Print the full listing exactly.

» **DATA SECTION**

***

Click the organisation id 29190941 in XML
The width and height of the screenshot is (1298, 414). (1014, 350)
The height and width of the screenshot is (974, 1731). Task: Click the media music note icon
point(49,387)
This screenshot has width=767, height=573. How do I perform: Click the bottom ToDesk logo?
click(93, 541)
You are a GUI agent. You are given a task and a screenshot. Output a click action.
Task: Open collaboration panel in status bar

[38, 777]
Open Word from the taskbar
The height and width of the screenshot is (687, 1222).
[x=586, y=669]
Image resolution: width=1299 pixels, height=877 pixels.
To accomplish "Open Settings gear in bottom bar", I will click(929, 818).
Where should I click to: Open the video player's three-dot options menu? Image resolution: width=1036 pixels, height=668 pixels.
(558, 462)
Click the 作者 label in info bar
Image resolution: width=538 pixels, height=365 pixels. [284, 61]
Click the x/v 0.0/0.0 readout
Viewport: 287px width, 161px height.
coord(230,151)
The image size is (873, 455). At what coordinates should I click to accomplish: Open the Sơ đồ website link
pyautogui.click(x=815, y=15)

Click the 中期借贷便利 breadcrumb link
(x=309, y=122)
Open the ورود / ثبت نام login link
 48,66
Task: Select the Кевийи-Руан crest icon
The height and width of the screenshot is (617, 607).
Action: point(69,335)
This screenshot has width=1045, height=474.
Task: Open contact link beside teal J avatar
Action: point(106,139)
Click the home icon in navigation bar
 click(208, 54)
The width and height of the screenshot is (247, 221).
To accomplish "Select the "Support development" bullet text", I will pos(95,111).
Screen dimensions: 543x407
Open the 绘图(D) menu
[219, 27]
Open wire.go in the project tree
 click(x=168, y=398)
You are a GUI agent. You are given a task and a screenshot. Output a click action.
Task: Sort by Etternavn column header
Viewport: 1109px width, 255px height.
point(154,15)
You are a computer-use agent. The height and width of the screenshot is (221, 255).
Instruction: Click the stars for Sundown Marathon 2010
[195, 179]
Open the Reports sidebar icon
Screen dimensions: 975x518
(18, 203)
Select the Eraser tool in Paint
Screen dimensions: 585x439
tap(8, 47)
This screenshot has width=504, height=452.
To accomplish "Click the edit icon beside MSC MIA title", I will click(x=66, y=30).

***

» **EXERCISE OUTPUT**
Click the organisation id 29190941 in XML
The width and height of the screenshot is (1298, 414). (1014, 350)
The height and width of the screenshot is (974, 1731). Task: Click the media music note icon
point(49,387)
This screenshot has width=767, height=573. How do I perform: Click the bottom ToDesk logo?
click(93, 541)
You are a GUI agent. You are given a task and a screenshot. Output a click action.
Task: Open collaboration panel in status bar

[38, 777]
Open Word from the taskbar
The height and width of the screenshot is (687, 1222).
[x=586, y=669]
Image resolution: width=1299 pixels, height=877 pixels.
To accomplish "Open Settings gear in bottom bar", I will click(929, 818).
Where should I click to: Open the video player's three-dot options menu? Image resolution: width=1036 pixels, height=668 pixels.
(558, 462)
Click the 作者 label in info bar
Image resolution: width=538 pixels, height=365 pixels. [284, 61]
Click the x/v 0.0/0.0 readout
Viewport: 287px width, 161px height.
coord(230,151)
The image size is (873, 455). At what coordinates should I click to accomplish: Open the Sơ đồ website link
pyautogui.click(x=815, y=15)

Click the 中期借贷便利 breadcrumb link
(x=309, y=122)
Open the ورود / ثبت نام login link
 48,66
Task: Select the Кевийи-Руан crest icon
The height and width of the screenshot is (617, 607).
Action: point(69,335)
This screenshot has width=1045, height=474.
Task: Open contact link beside teal J avatar
Action: point(106,139)
Click the home icon in navigation bar
 click(208, 54)
The width and height of the screenshot is (247, 221).
To accomplish "Select the "Support development" bullet text", I will pos(95,111).
Screen dimensions: 543x407
Open the 绘图(D) menu
[219, 27]
Open wire.go in the project tree
 click(x=168, y=398)
You are a GUI agent. You are given a task and a screenshot. Output a click action.
Task: Sort by Etternavn column header
Viewport: 1109px width, 255px height.
point(154,15)
You are a computer-use agent. The height and width of the screenshot is (221, 255).
Instruction: Click the stars for Sundown Marathon 2010
[195, 179]
Open the Reports sidebar icon
Screen dimensions: 975x518
(18, 203)
Select the Eraser tool in Paint
Screen dimensions: 585x439
tap(8, 47)
This screenshot has width=504, height=452.
To accomplish "Click the edit icon beside MSC MIA title", I will click(x=66, y=30).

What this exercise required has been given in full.